One of the challenges in sustainability science is to connect economic growth models and input-output data in a transparent and effective way. Inputs of resources and ecosystem services are not valued until the moment that people add value by digging, transporting or any other form of processing; damage from pollution is only implicitly considered in the form of cleaning-up expenditures. To remedy this, the country-based economic input-output (I-O) tables are combined with so-called satellite accounts for natural resource stocks and flows and with trade statistics (Miller and Blair 2022). These represent I-O tables in physical flows and are sometimes called Physical Input-Output Tables (PIOT). The elements of the I-O-matrix are converted to physical units with use of (average) sectoral prices and double-checked with statistical data on physical flows.
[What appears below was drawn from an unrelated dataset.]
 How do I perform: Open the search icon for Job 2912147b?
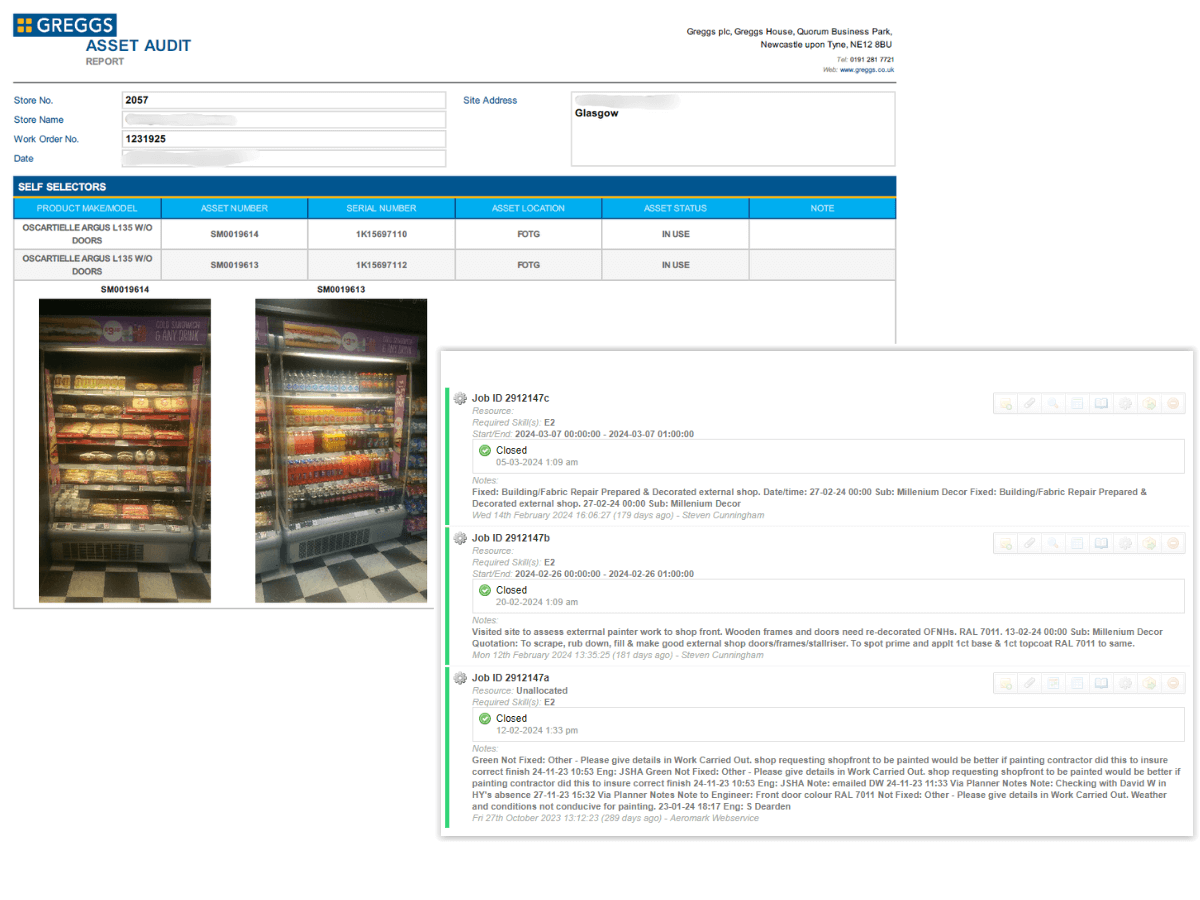pyautogui.click(x=1052, y=543)
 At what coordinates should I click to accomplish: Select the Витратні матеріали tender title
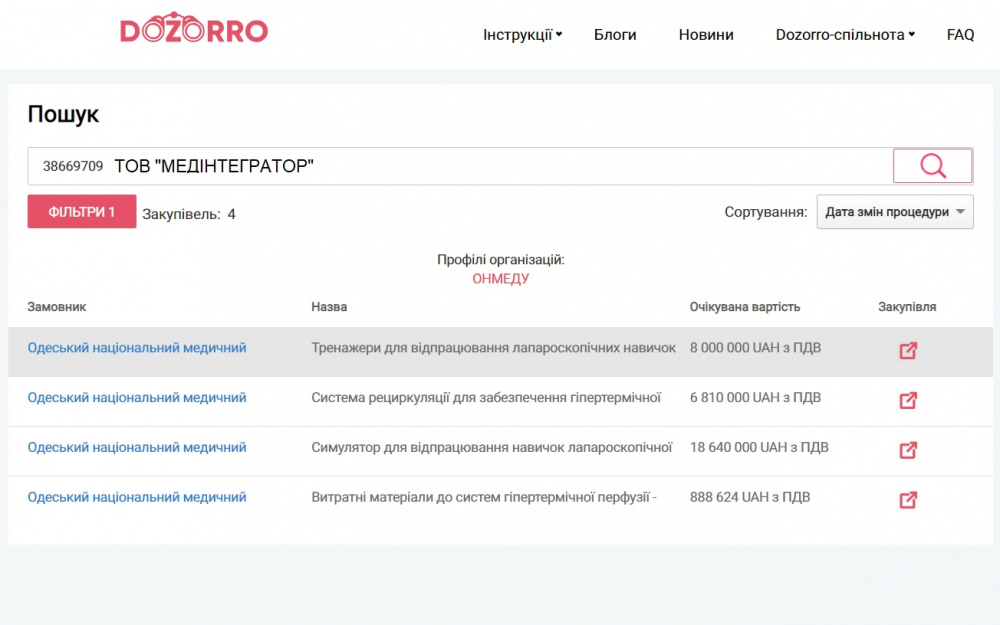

A systematic connection between monetary and physical I-O stocks and flows was first applied in energy analysis. Later, environmental accounts were used to assess the sectoral origins of pollutants and the use of materials per unit of monetary final demand. In this way, the direct physical input (energy, material) and output (emission) flows associated with consumer and government expenditures can be calculated.
There are some pitfalls in the use of I-O-tables. One of those is how to deal with trade in open economies. An accurate treatment is to include the energy embodied in imports and in exports on the basis of transport and I-O tables for the trade partners. This is a rather tedious exercise. However, it can shed light on an element of unsustainability in globalization, namely that stricter environmental regulation in high-income regions makes it, in combination with cheap labour in low-income regions, profitable for corporations to move their (material- and energy-intensive) sectors away from high-income countries towards countries with less strict regulation. Theoretically, this is simply using a comparative cost advantage. Practically, it can lead to a slowdown or even decline in environmental and other regulation[2]. Analyses based on I-O-analyses with estimates of embodied energy in im/exports indicate that at least part of the dematerialization (in MJ/€) in the USA, Europe and Japan has occurred because of shifts in economic activity to Mexico, China and other low-income regions[3].
Literature
de Vries, B., A. Revi, G.K. Bhat, H. Hilderink and Pa.Lucas (2007). India 2050: scenarios for an uncertain future. MNP Report 550033002/2007, Bilthoven
Duchin, F., and K. Hubacek (2003). Liking social expenditures to household lifestyles. Futures 35(2003)61-74
Miller, R., and P. Blair (2022). Input-Output Analysis – Foundations and Extensions. Cambridge University Press, Cambridge
Sassi O., R. Crassous, J.-C. Hourcade, V. Gitz, H. Waisman, C. Guivarch (2010). Imaclim-R : a modelling framework to simulate sustainable development pathways. International Journal of Global Environmental Issues 10(2010)5–24
Wilting, H., A. Faber and A. Idenburg (2008). Investigating new technologies in a scenario context: description and application of an input-output method. Journal of Cleaner Production 16S1(2008)S102-S112
Foodnotes
[1] In network terminology, the economic sectors are the vertices and the transactions of buying from other sectors (input) and delivering to other sectors and to final demand (output) are the edges.
[2] The country with the lowest standards in environmental regulation – and other regulation, e.g. labour conditions and nature protection – attracts industries in search of higher profits and force other industries to lobby for less strict regulation in their country. This is the race-to-the-bottom dynamic.
[3] This is one of the aspects that complicate the negotiations about carbon-emission reductions in the context of international climate policy, because it invalidates a simple GJ/€ measure as indicator for emission targets.